More than 16 million Americans buy premium even though their cars don't need it, according to a new study released by AAA this week. The association found that premium gas does not improve performance or gas mileage in cars that only require regular-grade fuel.
American drivers wasted $2.1 billion in the past year by using premium gas in vehicles that didn't need it, the report says.
The study conducted in partnership with the Automobile Club of Southern California's Automotive Research Center tested regular and premium-grade fuel in cars with a V-8, V-6 or inline four-cylinder engine designed to run on regular gas. The tests found no significant increases in horsepower or fuel economy, or any significant decrease in emissions, when using premium fuel, AAA Director of Automotive Engineering Greg Brannon tells NPR's Robert Siegel.
"We used something called a chassis dynamometer, dyno for short, which is more or less a treadmill for a vehicle," Brannon says. "Through some very specific tests following EPA guidelines ... we were able to very scientifically quantify the difference — or in this case, the lack of difference — in both performance, emissions and fuel economy as a result of placing premium in a vehicle that is only calling for regular fuel."

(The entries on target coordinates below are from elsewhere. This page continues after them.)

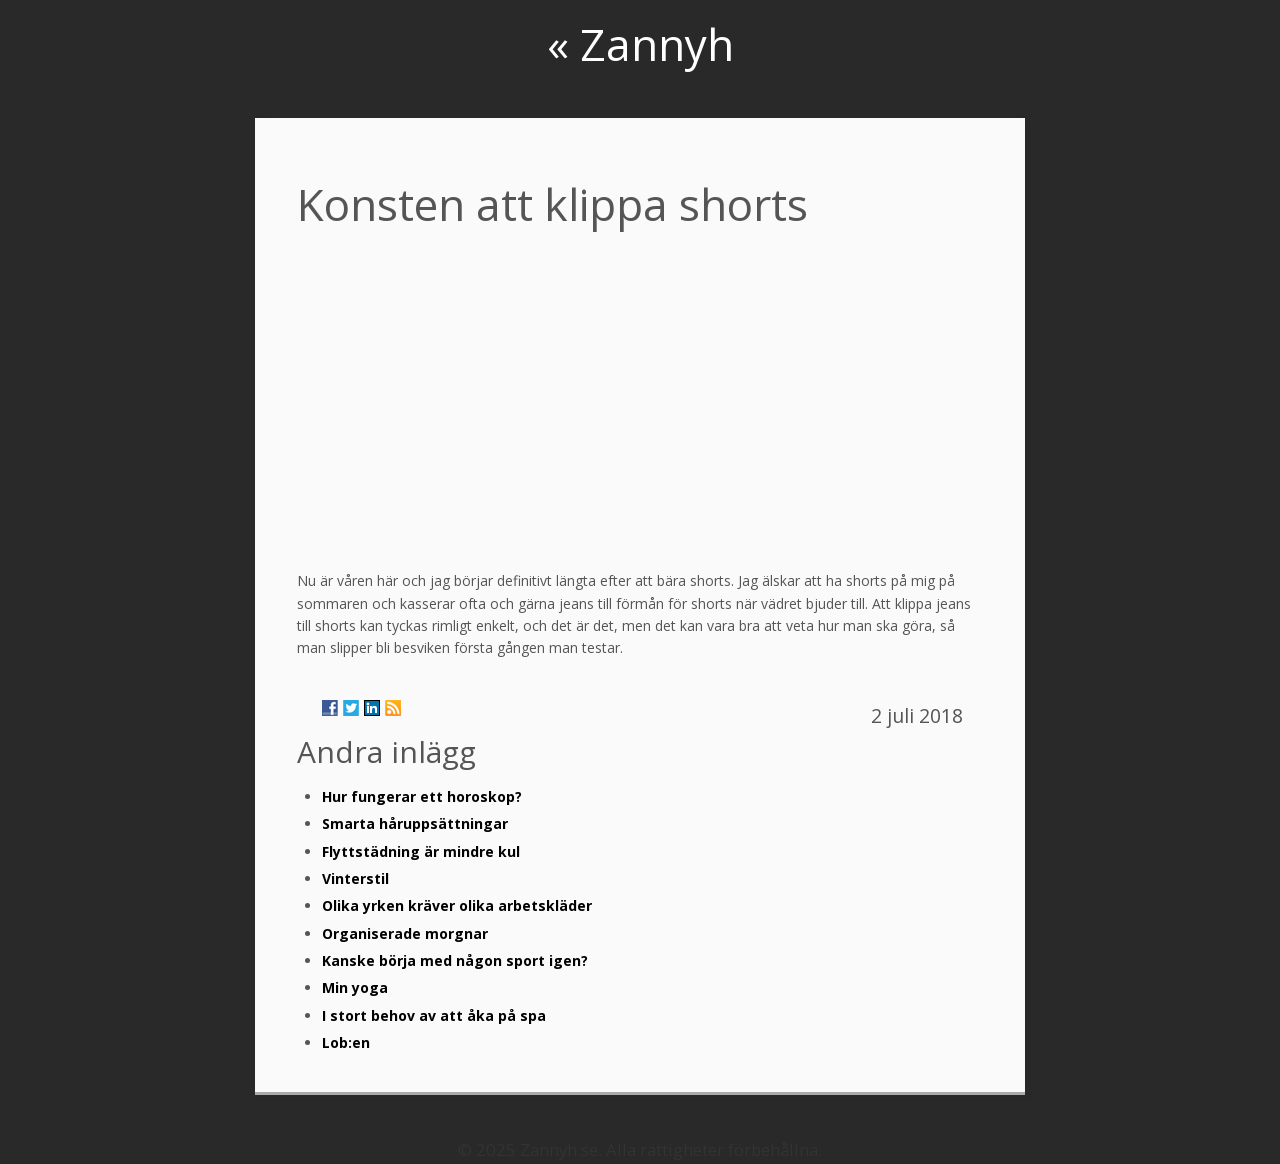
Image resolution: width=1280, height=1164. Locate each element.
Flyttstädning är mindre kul (421, 851)
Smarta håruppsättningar (415, 823)
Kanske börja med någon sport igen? (455, 960)
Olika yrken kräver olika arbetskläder (457, 905)
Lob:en (346, 1042)
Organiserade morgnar (405, 933)
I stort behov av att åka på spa (434, 1015)
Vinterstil (355, 878)
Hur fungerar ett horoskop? (422, 796)
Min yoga (355, 987)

The report says that cars built for regular gas can't take advantage of premium's higher octane levels.
"The difference is really related to its ability to prevent detonation, or that knocking sound that you hear in the engine from time to time," Brannon says. "Those of us that are old enough to remember cars that didn't have the advanced technology that they do today will remember a time when that was much more prevalent. But really the higher the octane, the better the gasoline is at resisting that detonation or pre-ignition."
The study found that drivers who unnecessarily used premium gas did so at least once per month. Brannon says this practice may come down to simple marketing of gasoline.
"I think it comes down to simply the naming — premium," he says. "You put 'premium' on the pump, and the consumer's likely believe that it is a premium product over the others that they have available to them, and therefore, are making that selection."
While there's no advantage, Brannon says that drivers who unnecessarily use premium gas aren't harming their cars.
"The only damage is to their wallet," he says.